Activity: Reproduce word for word the part of the article on writing silver with an electron beam, starting at "The principle works" and ending at "in three dimensions.".

Document section:
BEGIN

Writing with the electron beam—now in silver

When it comes to extremely fine, precise features, a scanning electron microscope (SEM) is unrivaled. A focused electron beam can directly deposit complex features onto a substrate in a single step (Electron-Beam-Induced Deposition, EBID). While this is an established technique for gold, platinum, copper and further metals, direct electron beam writing of silver remained elusive. Yet, the noble metal silver promises especially interesting potential applications in nano-optics in information technology. For the first time a team from the HZB and the Swiss Federal Laboratories for Materials Science and Technology (EMPA) has successfully realized the local deposition of silver nanocrystals by EBID.

The results have now been published in the journal of the American Chemical Society's ACS Applied Materials Interfaces.

The chemistry of typical silver compounds is extremely challenging. They are difficult to evaporate and are highly reactive. During the heating in the injection unit, they tend to chemically react with the reservoir walls. Along their path from the reservoir to the tip of the needle, these compounds freeze again at the slightest drop in temperature and obstruct the tube. "It took us a lot of time and effort to design a new injection unit and find a suitable silver compound", explains HZB physicist Dr. Katja Höflich, who carried out the experiments as part of a Helmholtz Postdoctoral Fellowship at EMPA. "Finally, we managed it. The compound silver dimethylbutyrate remains stable and dissociates only in the focus of the electron beam." Höflich and her colleagues used the EBID method to create sharply defined areas of tiny silver nanocrystals for the first time.

Writing with the electron beam

The principle works as follows: tiny amounts of a precursor substance - typically a metal-organic compound - are injected into the vacuum chamber of the SEM near the surface of the sample using a needle. Where the electron beam hits the sample surface, the precursor molecules dissociate and their non-volatile constituents are deposited in place. The electron beam can move like a pen over the substrate to create the desired features. For many precursor substances this works even in three dimensions.

The fabricated silver nanostructures possess remarkable optical properties: visible light can excite the free electrons in the metal into oscillations referred to as plasmons. Plasmons are accompanied by an extreme lighting. Information about the composition of the surfaces can be obtained from the colour and intensity of this scattered light. This effect can be utilised in Raman spectroscopy to detect the fingerprint of specific molecules that bind to the silver surface - down to the level of a single molecule. Hence, silver nanostructures are good candidates as sensors for explosives or other dangerous compounds.

Further applications are conceivable in future information technology: complex silver nanostructures may constitute the basis for purely optical information processing. To realize this, the process has to be refined, such that complex features can be directly written as already possible for other precursor compounds.

END

Recorded information:

BEGIN

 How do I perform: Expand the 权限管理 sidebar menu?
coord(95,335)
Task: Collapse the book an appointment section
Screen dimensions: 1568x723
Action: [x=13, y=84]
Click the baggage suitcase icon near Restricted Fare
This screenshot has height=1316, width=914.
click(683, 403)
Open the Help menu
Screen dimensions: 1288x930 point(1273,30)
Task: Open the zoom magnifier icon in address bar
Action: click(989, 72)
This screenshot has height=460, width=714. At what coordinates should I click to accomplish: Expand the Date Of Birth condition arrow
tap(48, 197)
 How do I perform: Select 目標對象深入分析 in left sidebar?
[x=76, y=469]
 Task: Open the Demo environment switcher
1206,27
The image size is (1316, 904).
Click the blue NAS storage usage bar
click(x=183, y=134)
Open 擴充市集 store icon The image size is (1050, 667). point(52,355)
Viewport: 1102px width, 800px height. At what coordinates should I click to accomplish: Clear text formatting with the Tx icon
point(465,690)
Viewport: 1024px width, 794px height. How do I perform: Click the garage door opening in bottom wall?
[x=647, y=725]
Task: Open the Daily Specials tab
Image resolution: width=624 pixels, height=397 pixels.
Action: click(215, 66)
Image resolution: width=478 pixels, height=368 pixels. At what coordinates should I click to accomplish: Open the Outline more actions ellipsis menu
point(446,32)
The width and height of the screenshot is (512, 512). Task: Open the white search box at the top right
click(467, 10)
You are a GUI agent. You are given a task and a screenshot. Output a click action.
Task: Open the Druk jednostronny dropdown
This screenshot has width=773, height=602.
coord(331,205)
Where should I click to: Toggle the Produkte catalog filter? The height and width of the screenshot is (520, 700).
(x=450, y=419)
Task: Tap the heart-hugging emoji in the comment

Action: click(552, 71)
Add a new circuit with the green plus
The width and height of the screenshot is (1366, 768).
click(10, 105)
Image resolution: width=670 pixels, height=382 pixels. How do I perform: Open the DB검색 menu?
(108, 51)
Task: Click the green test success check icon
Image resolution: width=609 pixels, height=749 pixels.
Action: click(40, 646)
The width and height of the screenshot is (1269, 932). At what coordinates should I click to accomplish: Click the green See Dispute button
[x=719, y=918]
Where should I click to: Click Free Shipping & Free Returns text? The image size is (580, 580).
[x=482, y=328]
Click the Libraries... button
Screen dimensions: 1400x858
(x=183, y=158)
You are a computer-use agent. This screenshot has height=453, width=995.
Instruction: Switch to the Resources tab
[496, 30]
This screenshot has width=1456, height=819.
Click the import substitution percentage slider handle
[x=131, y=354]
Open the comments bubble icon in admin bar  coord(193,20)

END

Your response:
The principle works as follows: tiny amounts of a precursor substance - typically a metal-organic compound - are injected into the vacuum chamber of the SEM near the surface of the sample using a needle. Where the electron beam hits the sample surface, the precursor molecules dissociate and their non-volatile constituents are deposited in place. The electron beam can move like a pen over the substrate to create the desired features. For many precursor substances this works even in three dimensions.